Home

Awesome

GitHut

GitHut (http://githut.info) is an attempt to visualize and explore the complexity of the universe of programming languages used across the repositories hosted on GitHub.

Programming languages are not simply the tool developers use to create programs or express algorithms but also instruments to code and decode creativity. By observing the history of languages we can enjoy the quest of humankind for a better way to solve problems, to facilitate collaboration between people and to reuse the effort of others.

Github is the largest code host in the world, with 3.5 million users. It's the place where the open-source development community offers access to most of its projects. By analyzing how languages are used in GitHub it is possible to understand the popularity of programming languages among developers and also to discover the unique characteristics of each language.

The visualization is based on two type of visualization: a Parallel Coordinates chart and a Small Multiples visualization.

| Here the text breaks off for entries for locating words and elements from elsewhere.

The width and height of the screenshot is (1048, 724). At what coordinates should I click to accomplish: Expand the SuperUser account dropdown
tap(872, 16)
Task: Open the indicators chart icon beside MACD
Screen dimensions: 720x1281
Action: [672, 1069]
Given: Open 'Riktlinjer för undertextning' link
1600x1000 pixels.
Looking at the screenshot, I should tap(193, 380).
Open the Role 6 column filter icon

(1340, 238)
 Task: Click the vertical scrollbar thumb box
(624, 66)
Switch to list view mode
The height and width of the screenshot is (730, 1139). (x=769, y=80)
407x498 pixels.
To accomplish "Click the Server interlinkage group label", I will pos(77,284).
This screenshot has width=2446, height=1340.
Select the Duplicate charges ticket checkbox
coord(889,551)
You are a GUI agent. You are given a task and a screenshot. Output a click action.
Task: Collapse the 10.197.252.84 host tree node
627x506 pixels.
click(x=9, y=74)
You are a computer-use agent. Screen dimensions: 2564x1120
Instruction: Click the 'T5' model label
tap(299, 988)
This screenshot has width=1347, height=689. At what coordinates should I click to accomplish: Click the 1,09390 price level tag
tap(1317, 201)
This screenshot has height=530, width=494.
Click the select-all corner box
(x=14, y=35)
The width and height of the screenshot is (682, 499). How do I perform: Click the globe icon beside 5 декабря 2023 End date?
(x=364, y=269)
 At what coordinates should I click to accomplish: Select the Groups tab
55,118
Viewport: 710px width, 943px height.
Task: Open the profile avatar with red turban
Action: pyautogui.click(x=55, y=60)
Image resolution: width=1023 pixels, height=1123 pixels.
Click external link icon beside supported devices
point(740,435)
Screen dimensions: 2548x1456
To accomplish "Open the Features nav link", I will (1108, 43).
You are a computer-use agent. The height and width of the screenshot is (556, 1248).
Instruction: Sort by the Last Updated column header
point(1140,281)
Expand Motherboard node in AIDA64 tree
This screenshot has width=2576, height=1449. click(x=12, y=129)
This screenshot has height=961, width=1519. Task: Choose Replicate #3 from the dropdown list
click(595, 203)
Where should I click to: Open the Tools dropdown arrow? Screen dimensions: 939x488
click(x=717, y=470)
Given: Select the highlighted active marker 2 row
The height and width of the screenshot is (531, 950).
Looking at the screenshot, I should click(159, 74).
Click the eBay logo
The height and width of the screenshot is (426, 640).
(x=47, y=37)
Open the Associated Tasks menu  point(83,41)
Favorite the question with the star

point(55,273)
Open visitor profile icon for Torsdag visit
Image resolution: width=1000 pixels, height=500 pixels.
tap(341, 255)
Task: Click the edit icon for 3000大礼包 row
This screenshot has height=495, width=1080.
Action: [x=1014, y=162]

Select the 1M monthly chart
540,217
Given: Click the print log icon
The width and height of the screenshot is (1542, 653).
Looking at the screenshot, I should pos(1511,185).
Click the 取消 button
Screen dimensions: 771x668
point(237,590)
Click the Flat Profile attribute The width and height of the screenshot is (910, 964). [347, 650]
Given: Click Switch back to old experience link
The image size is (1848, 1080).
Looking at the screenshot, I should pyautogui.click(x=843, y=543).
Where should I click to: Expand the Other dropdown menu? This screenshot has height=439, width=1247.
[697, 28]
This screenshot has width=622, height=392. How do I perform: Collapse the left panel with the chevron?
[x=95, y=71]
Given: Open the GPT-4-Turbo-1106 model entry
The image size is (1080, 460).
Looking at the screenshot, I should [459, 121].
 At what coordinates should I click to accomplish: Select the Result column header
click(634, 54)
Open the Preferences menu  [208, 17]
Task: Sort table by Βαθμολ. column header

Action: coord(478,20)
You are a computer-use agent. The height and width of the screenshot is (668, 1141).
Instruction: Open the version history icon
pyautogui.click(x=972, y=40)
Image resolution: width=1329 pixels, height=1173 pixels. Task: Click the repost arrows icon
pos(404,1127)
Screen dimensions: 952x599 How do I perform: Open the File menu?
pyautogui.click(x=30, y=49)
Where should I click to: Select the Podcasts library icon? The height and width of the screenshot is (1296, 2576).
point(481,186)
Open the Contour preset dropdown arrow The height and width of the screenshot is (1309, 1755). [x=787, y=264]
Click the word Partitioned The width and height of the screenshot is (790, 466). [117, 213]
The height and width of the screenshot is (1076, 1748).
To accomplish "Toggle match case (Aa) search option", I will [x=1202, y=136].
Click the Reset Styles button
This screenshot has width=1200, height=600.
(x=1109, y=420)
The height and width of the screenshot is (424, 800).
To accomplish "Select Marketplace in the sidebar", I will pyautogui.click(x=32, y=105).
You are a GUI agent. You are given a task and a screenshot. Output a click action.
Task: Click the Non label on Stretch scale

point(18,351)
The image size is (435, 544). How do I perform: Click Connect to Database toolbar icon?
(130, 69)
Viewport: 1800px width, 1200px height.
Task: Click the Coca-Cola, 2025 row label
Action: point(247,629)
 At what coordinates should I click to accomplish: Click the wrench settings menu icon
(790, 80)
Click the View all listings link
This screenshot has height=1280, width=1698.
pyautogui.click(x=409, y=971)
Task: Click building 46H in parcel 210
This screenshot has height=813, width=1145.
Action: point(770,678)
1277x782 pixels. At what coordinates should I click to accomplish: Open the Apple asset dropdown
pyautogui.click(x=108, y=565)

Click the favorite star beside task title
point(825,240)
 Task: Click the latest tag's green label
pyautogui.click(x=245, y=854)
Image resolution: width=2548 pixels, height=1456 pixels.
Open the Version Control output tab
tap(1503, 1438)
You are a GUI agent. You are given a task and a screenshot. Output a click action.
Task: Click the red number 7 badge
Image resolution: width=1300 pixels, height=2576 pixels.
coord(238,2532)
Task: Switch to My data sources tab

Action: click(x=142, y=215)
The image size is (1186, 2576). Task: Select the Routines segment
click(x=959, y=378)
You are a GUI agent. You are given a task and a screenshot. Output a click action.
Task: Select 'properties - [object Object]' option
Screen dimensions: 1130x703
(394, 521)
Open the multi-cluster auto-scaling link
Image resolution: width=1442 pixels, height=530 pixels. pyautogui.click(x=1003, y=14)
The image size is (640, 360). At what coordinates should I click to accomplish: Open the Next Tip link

Data is from Github Archive (http://www.githubarchive.org/).

Web Site

GitHut is published at http://githut.info

Queries

GitHub Archive data is also available on Google BigQuery. Below are the two queries used to collect the data for the Parallel Coordinates and Small Multiples visualizations:

Parallel Coordinates

Multiple information grouped by language for a defined quarter

SELECT 
  repository_language,
  type,
  COUNT(distinct(repository_url)) AS active_repos_by_url,
  COUNT(repository_language) AS events,
  YEAR(created_at) AS year,
  QUARTER(created_at) AS quarter
FROM [githubarchive:github.timeline]
WHERE
    (
      type = 'PushEvent'
      OR type = 'ForkEvent'
      OR (type = 'IssuesEvent' AND (payload_action="opened" OR payload_action=="reopened"))
      OR (type = 'CreateEvent' AND payload_ref_type="repository")
      OR type = 'WatchEvent'
    )
    AND repository_language !=''
    AND repository_url != ''
    AND YEAR(created_at)= 2014
    AND QUARTER(created_at)=1
GROUP BY 
  repository_language,
  type,
  year,
  quarter

Small Multiples

Count of active repositories by quarter

SELECT
  repository_language,
  COUNT(distinct(repository_url)) AS active_repos_by_url,
  YEAR(created_at) AS year,
  QUARTER(created_at) AS quarter,
FROM [githubarchive:github.timeline]
WHERE
    type="PushEvent"
GROUP BY
  repository_language,
  year,
  quarter
ORDER BY
  repository_language,
  year DESC,
  quarter DESC

License

The content of this project itself is licensed under the Creative Commons Attribution 4.0 license, and the underlying source code used to format and display that content is licensed under the MIT license.